In a work that, like yours, thinks much about these projective mechanisms of the beholder, is there also room for an autobiographical component – and how, in case, does it manifest itself?

It’s in between the lines. People who are involved notice it. Alexander of bronze (2015), ‘Alessandro di bronzo’, is the bronze version of Alessandro di Pietro; a monument to his untimely death, should it take place, and yet it closely resembles the dog of a friend of mine, but it also makes me think of Marco, a friend who is really dead. Some things are true, others are the result of the desire to find oneself in someone else’s work. As far as possible, I try to keep my work open to such interpretations. Also to misunderstanding. There is always an autobiographical component, but sometimes it is inexpressible, other times composed of substitutional elements. If a story, to seem real and to communicate itself better, must be different from mine, different from itself, from the one that generated the work itself, then I replace it with an equivalent, but more effective one.

I take it that you’re in some way interested in the disregard of expectations… How to you implement this and what is your relationship with the documentation of your work?

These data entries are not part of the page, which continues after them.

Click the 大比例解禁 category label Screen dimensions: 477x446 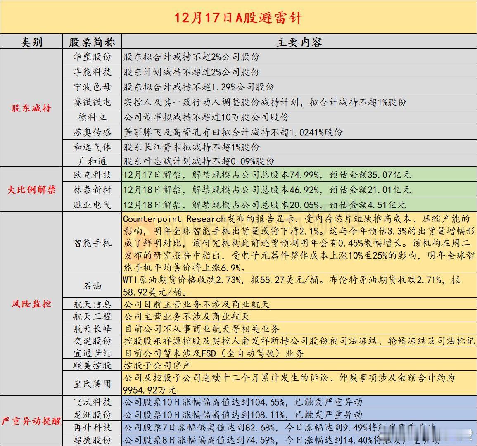[31, 190]
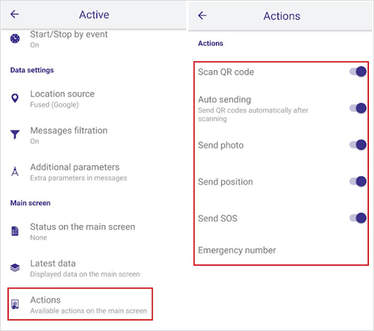
Task: Open Status on the main screen setting
Action: [x=94, y=232]
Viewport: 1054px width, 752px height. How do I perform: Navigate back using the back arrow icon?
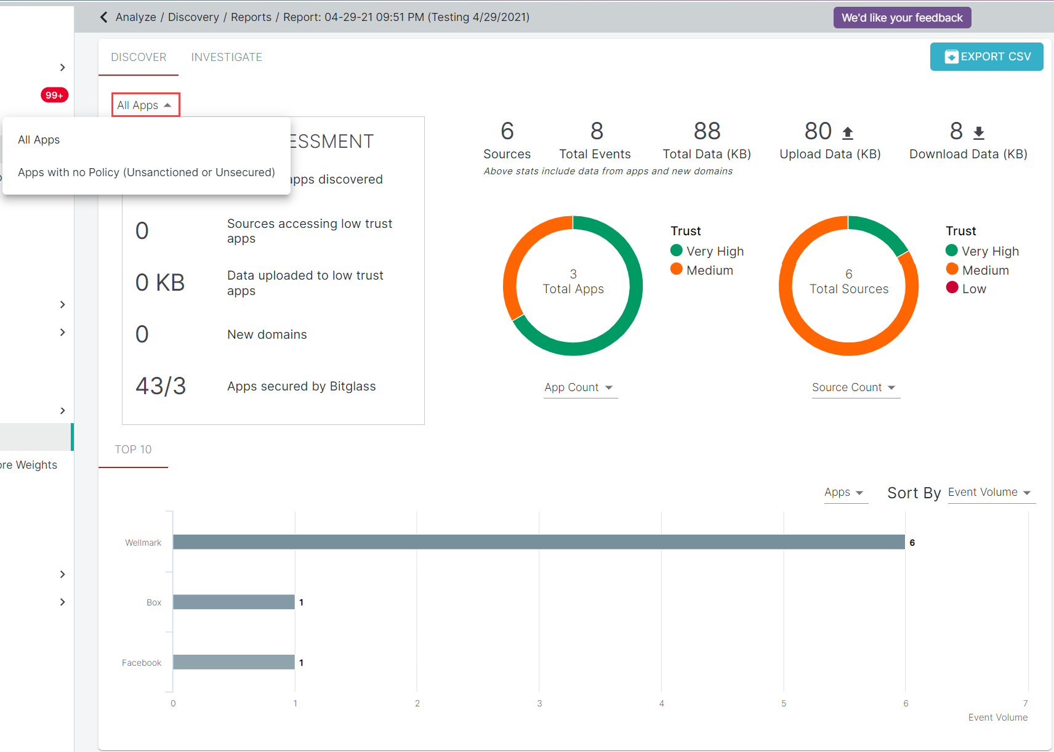pos(103,17)
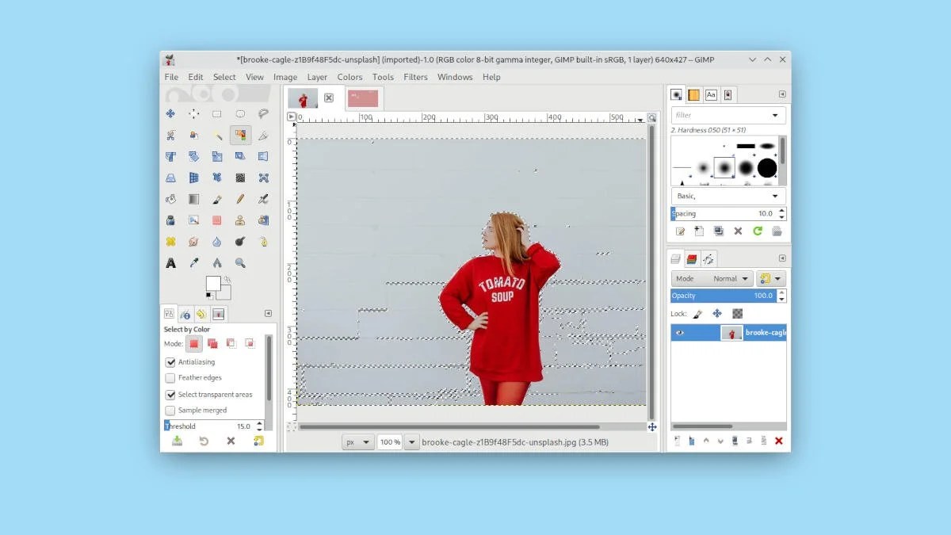Delete the selected layer

coord(777,441)
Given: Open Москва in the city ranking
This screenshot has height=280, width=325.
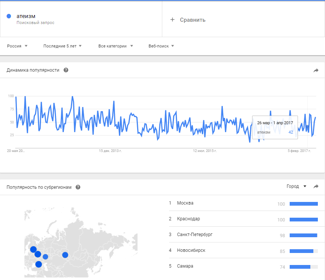Looking at the screenshot, I should [x=185, y=203].
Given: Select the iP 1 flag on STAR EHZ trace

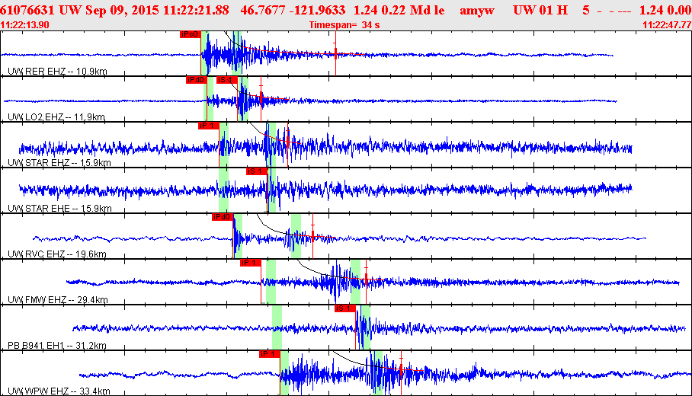Looking at the screenshot, I should 208,126.
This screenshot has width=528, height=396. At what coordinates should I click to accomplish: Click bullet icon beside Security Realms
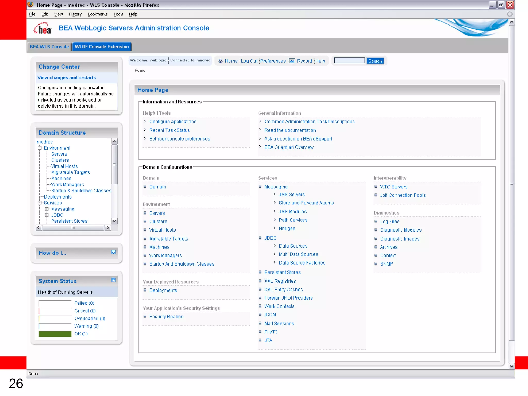[145, 316]
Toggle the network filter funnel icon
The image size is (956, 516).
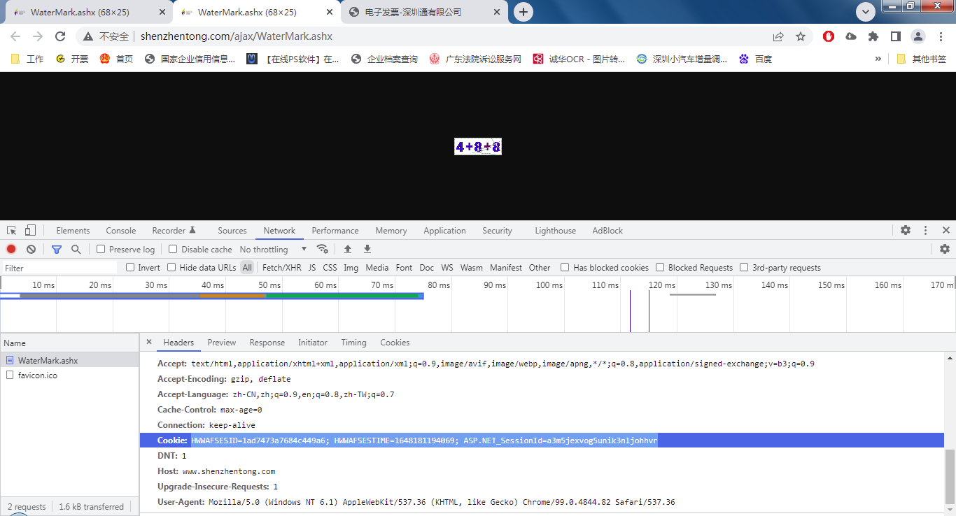(57, 250)
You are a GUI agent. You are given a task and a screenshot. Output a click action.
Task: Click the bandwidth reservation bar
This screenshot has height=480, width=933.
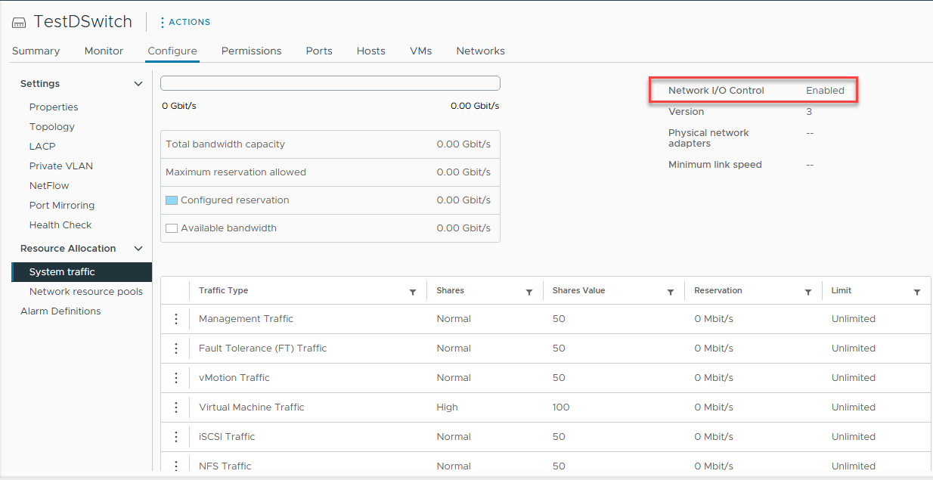[x=330, y=83]
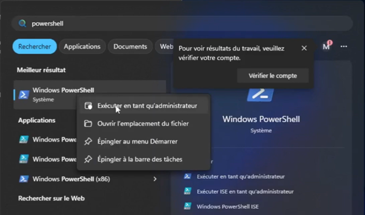Expand the Windows PowerShell (x86) chevron arrow
365x215 pixels.
coord(155,179)
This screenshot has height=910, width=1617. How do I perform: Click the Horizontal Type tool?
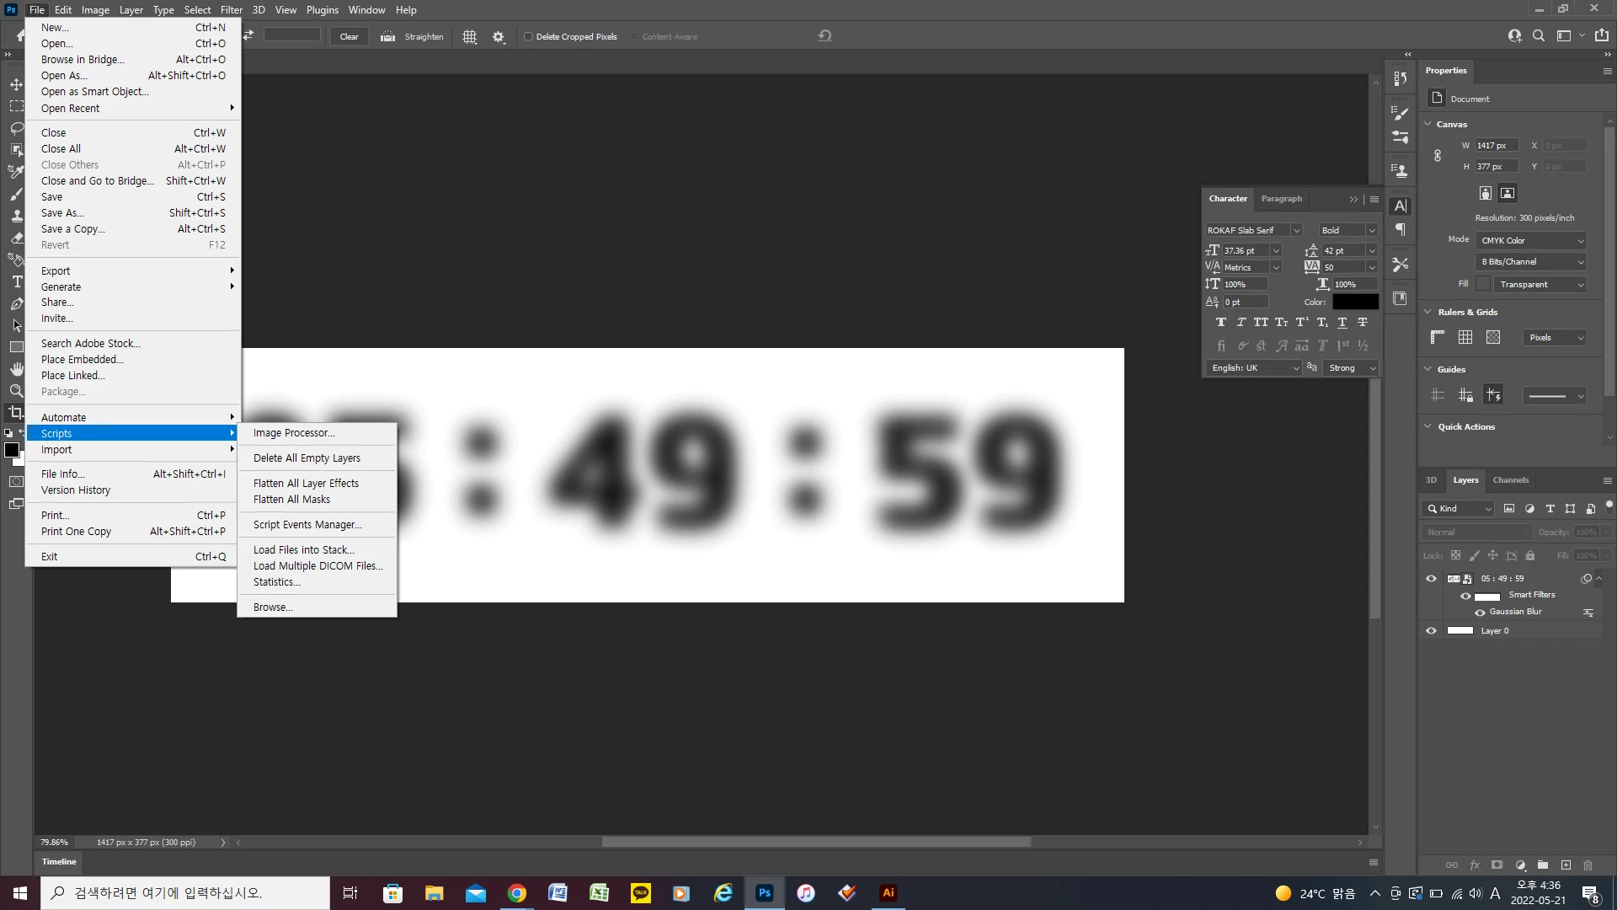tap(16, 281)
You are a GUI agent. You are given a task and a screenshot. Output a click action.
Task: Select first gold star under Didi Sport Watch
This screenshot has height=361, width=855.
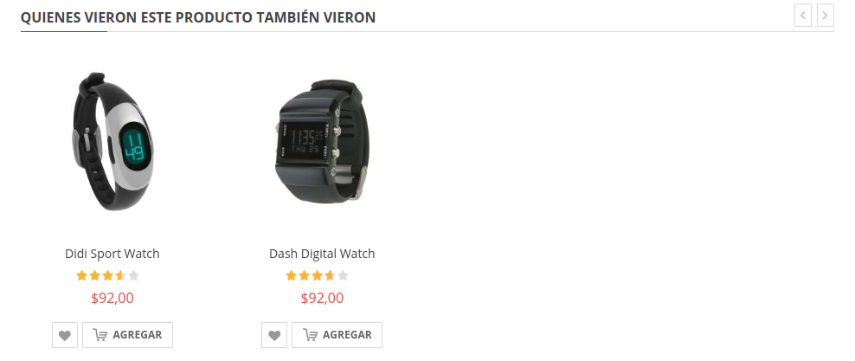82,275
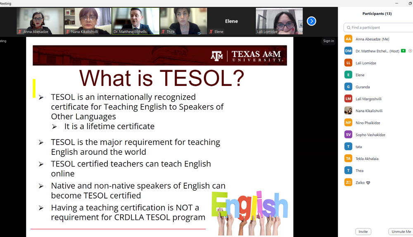The image size is (413, 237).
Task: Click the Sign in button above the slide
Action: coord(328,41)
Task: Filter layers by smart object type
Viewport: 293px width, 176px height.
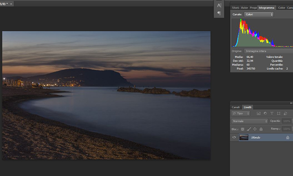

Disappointment is the new satisfaction. Certainly one of my wishes is that the viewer perceives not to be the recipient of my work. The subjectivity in the interpretation of a work is depressing, demotivating, but very funny; it would be nice to use it as one of the materials in a sculpture. I have often felt the need to take personally care of the documentation which for me is rather a display, but also the work itself, in another form. The documentation should be able to suggest the unrepresentable elements of an opera. For many works, it will be the only thing that remains and the only thing that travels. I always thought: this exhibition will be seen by 500 people. But this image will be seen every day and forever, by millions of viewers, decontextualized and perhaps misunderstood. I feel the need to pose these problems when I relate to the documentation of one of my works. I use this moment to reflect and work again, with an additional point of view. For Shitty-Slippy-Slutty (2015), before creating it physically, I had worked on the image that would have been its documentation. A documentation in advance and a forecast of the future. Matteo Mottin, in 2015 curator of Time Dreaming Itself in the space of Barriera, in Turin, asked me if I could exhibit precisely that work, because he was not aware of the fact that Shitty-Slippy-Slutty existed only virtually. I worked tracing the work back in time to make it physical. Starting from a frontal image, I had to face its third dimension, but also the expectation that I had created; with the possibility to either satisfy or disappoint when building the back of the figure, which I had neither shown nor imagined at the time.